Through these experiences she developed her passion and expertise on master drawings and paintings, which she consolidated while working on her PhD – also at Cambridge – on the Luini, a family of artists bridging the period between Leonardo da Vinci’s arrival in Milan and Caravaggio’s departure from that city. Her book Aurelio Luini 1530-1593. The Complete Paintings and Drawings is the first monograph on this artist (forthcoming).

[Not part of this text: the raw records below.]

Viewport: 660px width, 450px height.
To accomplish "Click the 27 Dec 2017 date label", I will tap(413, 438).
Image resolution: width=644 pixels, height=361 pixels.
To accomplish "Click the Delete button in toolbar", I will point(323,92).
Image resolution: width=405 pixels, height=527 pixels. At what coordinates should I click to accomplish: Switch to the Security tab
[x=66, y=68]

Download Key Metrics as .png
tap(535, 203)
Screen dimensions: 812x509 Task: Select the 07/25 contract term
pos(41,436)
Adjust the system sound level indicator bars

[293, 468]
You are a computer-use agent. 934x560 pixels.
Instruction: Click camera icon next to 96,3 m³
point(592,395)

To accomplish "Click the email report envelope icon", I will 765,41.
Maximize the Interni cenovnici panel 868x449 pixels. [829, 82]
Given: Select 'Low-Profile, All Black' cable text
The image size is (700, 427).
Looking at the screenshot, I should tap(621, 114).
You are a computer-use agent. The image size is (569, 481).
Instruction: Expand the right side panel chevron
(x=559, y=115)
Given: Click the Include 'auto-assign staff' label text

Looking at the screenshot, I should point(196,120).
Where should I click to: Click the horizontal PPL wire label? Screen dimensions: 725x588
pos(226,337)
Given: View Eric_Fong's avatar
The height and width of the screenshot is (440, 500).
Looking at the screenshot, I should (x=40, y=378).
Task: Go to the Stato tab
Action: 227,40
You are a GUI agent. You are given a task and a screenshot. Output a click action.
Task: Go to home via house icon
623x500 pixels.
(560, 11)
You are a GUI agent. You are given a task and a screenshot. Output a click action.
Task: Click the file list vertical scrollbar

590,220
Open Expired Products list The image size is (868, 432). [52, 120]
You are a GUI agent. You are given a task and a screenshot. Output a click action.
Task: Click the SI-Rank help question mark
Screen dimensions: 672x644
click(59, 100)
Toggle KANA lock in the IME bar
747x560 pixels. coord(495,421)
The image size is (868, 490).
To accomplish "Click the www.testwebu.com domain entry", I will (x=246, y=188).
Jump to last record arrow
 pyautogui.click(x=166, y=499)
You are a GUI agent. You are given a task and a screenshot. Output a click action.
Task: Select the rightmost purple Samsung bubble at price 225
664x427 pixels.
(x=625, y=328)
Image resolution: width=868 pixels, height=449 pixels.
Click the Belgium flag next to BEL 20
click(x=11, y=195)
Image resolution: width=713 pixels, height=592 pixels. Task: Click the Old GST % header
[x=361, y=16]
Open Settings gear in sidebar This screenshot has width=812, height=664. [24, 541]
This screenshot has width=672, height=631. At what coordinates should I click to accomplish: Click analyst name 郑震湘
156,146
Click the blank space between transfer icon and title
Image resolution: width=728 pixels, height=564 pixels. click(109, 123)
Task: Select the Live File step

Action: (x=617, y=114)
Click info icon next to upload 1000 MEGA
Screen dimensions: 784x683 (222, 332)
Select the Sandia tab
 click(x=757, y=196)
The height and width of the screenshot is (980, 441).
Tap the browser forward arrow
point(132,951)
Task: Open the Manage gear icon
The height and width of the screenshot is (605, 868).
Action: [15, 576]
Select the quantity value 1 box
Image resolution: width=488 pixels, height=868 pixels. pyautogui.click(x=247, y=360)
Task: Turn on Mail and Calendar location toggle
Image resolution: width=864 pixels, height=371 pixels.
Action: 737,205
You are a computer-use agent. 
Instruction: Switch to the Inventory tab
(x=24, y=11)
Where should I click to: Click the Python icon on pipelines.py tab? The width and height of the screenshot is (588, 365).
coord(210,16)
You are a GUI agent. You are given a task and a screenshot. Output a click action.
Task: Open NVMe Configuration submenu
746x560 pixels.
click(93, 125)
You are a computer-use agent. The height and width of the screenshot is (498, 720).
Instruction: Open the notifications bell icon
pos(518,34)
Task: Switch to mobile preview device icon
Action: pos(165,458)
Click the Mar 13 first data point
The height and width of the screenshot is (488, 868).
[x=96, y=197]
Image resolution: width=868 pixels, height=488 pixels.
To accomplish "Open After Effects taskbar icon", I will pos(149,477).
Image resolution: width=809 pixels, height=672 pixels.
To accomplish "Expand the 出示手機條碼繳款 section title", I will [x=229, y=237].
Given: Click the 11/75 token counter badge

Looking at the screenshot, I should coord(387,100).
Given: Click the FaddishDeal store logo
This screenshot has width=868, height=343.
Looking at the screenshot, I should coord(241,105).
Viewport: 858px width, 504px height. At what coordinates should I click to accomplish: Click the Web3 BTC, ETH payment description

Dr Tantardini’s scholarship is primarily concerned with the development of the arts of drawing and painting in Renaissance and Early Modern Italy, particularly Milan and Florence. Her wider research interests embrace the European Renaissance and Early Modern period – visual arts and theory – and drawings from the late Medieval tradition of modelbooks until today.
Since she was a doctoral candidate she has been lecturing in the Department of History of Art at Cambridge. A recipient of numerous fellowships and awards, she was a post-doctoral Research Fellow at Clare Hall, Cambridge, a Visiting Scholar at the University of Milan, at the Fondazione Giorgio Cini, Venice, and at the Dutch University Institute of Art History, Florence. She is now an Official Fellow at Clare Hall.
Among other conferences, she organised and convened the Cambridge International Study Days Drawing in Cinquecento Milan and Drawing in Seicento Milan. In 2019, she organised the interdisciplinary conference Leonardo da Vinci 1519-2019: Art, History, Science at the Fitzwilliam Museum, Cambridge, to mark the fifth centenary of the death of the Florentine master.